┌─ Source information
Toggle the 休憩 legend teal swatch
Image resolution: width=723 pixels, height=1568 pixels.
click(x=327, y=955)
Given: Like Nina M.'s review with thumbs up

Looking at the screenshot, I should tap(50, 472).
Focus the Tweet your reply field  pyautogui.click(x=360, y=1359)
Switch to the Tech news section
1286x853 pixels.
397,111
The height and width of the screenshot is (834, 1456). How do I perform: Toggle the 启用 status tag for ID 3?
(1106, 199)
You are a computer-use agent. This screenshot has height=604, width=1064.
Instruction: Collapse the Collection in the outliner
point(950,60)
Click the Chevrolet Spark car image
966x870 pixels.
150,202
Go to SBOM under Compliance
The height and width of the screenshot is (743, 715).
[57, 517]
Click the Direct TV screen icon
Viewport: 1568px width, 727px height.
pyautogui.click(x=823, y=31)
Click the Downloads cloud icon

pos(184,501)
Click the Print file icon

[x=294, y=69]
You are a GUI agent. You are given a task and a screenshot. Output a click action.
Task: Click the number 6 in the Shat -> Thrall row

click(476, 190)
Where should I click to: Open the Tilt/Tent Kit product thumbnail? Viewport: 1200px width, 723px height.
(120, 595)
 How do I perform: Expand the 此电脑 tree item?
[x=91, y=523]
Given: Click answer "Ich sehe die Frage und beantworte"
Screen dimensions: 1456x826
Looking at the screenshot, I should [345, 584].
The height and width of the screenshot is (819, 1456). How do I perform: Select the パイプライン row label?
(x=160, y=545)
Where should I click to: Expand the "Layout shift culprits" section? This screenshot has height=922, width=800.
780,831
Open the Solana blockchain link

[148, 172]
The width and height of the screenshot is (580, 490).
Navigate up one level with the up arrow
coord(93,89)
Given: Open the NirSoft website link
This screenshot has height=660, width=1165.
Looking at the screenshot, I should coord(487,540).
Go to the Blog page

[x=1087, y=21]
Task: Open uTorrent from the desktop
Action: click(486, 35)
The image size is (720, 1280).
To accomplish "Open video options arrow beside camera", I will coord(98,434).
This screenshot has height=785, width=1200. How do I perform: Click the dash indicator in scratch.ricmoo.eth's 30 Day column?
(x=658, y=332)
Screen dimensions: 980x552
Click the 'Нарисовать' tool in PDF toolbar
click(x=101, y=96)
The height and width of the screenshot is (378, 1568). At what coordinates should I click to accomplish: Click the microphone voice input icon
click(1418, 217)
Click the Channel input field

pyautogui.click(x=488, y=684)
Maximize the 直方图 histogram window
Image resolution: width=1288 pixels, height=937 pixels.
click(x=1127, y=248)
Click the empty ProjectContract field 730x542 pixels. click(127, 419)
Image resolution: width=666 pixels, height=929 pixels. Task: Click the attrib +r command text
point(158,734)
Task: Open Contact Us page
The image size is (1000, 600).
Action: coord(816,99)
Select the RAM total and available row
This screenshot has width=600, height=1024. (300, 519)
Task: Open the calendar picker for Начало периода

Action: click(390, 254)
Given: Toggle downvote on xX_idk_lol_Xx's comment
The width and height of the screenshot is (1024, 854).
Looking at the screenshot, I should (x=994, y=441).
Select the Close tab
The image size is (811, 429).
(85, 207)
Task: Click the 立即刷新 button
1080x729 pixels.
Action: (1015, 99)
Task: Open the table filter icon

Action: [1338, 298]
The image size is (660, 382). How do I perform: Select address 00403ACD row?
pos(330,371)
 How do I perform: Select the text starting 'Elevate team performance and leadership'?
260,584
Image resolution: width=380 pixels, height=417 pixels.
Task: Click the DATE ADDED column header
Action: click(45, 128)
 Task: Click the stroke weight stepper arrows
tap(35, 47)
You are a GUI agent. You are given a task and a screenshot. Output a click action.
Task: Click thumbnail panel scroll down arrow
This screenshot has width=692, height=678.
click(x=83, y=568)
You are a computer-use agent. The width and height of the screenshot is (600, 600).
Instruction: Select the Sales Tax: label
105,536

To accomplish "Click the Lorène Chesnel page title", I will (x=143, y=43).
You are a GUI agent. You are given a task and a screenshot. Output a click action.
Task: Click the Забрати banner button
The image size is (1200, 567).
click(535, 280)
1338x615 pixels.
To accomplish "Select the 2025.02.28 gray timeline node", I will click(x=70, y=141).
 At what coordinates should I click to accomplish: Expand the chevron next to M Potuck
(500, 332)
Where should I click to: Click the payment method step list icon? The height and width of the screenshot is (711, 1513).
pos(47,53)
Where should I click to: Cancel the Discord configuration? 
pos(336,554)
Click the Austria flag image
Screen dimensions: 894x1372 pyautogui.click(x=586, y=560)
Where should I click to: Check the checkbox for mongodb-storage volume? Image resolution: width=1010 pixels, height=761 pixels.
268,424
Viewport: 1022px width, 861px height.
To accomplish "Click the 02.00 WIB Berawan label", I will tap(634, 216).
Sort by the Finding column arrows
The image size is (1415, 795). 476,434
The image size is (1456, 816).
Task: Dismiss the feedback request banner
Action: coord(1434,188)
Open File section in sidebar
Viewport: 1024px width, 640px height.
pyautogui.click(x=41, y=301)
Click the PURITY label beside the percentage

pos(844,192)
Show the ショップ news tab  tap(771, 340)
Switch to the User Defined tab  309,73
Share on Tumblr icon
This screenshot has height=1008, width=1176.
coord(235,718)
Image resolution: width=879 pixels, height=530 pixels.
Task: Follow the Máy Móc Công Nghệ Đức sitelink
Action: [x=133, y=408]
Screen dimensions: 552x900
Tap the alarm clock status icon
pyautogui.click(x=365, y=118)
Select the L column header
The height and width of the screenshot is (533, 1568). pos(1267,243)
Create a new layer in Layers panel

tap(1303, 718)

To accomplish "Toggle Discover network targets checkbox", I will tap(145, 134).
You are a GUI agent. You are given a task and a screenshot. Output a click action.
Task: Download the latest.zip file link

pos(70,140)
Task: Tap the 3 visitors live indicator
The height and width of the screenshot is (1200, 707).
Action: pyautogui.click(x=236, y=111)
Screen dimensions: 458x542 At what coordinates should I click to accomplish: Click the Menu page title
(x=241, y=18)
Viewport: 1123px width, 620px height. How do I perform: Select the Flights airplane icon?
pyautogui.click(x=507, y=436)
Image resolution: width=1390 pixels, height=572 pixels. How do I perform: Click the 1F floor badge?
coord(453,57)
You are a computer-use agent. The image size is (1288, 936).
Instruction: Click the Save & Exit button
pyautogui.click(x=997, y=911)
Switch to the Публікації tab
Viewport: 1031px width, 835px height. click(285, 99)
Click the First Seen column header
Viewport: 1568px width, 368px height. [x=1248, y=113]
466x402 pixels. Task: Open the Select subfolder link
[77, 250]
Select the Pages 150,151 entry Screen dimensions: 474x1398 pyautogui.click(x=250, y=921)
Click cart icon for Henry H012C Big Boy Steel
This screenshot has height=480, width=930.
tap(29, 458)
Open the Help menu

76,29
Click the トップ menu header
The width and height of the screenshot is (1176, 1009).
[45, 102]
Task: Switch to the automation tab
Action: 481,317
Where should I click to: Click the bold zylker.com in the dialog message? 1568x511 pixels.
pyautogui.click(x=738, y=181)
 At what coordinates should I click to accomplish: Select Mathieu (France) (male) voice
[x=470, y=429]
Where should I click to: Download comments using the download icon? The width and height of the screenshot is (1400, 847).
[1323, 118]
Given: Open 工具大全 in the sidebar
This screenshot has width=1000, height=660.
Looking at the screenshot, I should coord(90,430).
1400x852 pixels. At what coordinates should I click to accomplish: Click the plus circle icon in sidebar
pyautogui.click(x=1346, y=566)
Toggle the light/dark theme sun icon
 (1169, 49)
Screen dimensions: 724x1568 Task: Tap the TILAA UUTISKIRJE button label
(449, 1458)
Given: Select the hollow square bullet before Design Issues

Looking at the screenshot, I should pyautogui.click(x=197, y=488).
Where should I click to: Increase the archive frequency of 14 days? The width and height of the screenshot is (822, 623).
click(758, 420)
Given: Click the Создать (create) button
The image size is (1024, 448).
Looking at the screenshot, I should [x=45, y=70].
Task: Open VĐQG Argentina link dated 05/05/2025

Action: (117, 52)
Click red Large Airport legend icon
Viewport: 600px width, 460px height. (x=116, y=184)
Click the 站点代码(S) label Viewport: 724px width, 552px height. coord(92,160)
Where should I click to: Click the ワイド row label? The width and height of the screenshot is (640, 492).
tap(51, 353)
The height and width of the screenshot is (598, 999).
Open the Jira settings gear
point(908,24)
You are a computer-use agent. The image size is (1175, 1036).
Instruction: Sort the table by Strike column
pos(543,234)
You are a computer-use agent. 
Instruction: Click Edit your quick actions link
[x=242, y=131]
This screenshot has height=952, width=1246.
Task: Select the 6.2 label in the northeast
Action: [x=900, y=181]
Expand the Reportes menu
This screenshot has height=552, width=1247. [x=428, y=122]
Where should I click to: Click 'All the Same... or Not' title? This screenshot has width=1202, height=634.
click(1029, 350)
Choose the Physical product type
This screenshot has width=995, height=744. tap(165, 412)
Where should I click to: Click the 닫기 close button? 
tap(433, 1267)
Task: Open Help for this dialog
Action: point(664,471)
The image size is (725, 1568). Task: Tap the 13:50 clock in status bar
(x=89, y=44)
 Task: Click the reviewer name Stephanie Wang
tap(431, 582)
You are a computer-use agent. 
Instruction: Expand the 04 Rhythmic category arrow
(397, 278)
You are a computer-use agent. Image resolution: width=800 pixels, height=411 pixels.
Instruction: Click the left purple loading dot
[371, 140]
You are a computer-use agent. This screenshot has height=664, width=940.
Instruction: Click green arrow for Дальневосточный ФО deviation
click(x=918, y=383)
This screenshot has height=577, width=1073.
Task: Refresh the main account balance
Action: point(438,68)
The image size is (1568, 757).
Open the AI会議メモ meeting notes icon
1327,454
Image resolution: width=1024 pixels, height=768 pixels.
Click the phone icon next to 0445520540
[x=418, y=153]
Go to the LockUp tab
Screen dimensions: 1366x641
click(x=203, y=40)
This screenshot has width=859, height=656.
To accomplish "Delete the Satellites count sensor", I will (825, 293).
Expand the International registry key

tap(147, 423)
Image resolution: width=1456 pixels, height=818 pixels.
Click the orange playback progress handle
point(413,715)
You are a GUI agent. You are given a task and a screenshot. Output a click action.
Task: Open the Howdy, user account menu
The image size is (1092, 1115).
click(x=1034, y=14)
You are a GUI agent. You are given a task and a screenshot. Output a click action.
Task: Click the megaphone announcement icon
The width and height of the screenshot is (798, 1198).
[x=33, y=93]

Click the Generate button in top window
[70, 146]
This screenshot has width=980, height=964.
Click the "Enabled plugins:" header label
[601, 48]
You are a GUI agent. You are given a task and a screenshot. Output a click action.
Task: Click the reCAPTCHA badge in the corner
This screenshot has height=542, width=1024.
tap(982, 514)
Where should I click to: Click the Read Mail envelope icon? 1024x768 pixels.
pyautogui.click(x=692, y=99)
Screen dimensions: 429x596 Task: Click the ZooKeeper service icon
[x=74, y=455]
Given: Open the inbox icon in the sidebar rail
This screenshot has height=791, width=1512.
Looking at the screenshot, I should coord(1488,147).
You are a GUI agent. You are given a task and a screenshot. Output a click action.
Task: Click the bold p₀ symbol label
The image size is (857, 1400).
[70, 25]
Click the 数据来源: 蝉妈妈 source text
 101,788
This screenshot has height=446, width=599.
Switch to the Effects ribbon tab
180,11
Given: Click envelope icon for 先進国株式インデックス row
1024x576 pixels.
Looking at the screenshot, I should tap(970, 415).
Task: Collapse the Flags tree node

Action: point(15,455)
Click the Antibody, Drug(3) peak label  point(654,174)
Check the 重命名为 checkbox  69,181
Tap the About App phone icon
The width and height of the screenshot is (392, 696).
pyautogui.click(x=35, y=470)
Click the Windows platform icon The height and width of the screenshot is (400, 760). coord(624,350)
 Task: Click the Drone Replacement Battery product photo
└─
:: Exercise details ::
Everything from the line containing "466x402 pixels. Task: Open" through the line containing "Click cart icon for Henry H012C Big Boy Steel" in the material above should be retyped exactly, both ends included, and nothing more.

:: Solution to this exercise ::
466x402 pixels. Task: Open the Select subfolder link
[77, 250]
Select the Pages 150,151 entry Screen dimensions: 474x1398 pyautogui.click(x=250, y=921)
Click cart icon for Henry H012C Big Boy Steel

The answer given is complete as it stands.